Шрифт:
Интервал:
Закладка:
Шел он осторожно. Заслышав приближающиеся мужские голоса, он нырнул в разросшиеся на склоне кусты и переждал там, пока путники прошли мимо. У ворот в высокой каменной стене не было ни часовых, ни собак, наверно, часовые ужинали у себя дома, а может, пошли прогуляться вечерком. Как видно, у этих людей времена были мирные. Привычным, но давно забытым, а теперь вновь обретенным движением руки он поискал свой меч; он вдруг затосковал по оружию. Рука, в которой не было копья, казалась пустой, спина, лишенная щита, — беззащитной. Здесь царит мир, подумал он и, хотя на нем был хитон, а через руку перекинут плащ, почувствовал себя более голым, чем при пробуждении.
Он вошел в ворота. В полумраке не было ни души. Он в сомнении остановился у самого входа. Прямо перед ним — широкая улица; из дверей, из человеческого жилья, льется свет.

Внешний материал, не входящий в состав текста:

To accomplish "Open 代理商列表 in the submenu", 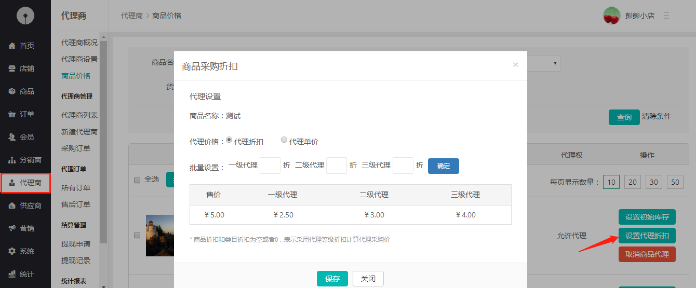I will [79, 115].
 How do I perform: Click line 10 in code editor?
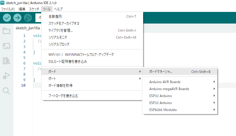pos(37,85)
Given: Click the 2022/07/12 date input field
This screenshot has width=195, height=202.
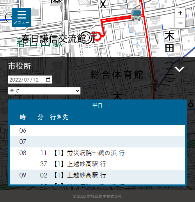Looking at the screenshot, I should [30, 80].
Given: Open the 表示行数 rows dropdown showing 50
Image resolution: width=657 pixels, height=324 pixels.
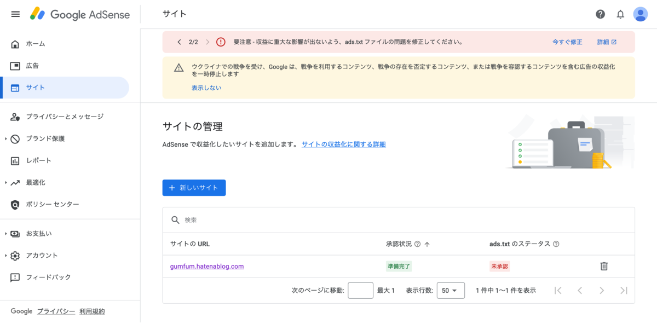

Ему стало страшно. Я боюсь! — подумал он, попытался прогнать эту мысль, не сумел и под конец смирился с нею: да, боюсь. Он стал красться вдоль стены, ощупывая рукой грубо обтесанные каменные глыбы. Камни еще хранили дневное тепло, они дышали теплом. Пройдя немного, он остановился. Не могу же я явиться с такой поклажей, подумал он о глиняном кувшине и мехе с вином. Вино плескалось в мехе, шевелилось в нем, точно живое существо, точно теплая птица хмеля, пойманная саднящей рукой. Он вытащил костяную пробку, вылил содержимое в кувшин и выпил; вино было сладкое, клейкое, крепкое. Положив на землю мех и кувшин, он привалился к стене.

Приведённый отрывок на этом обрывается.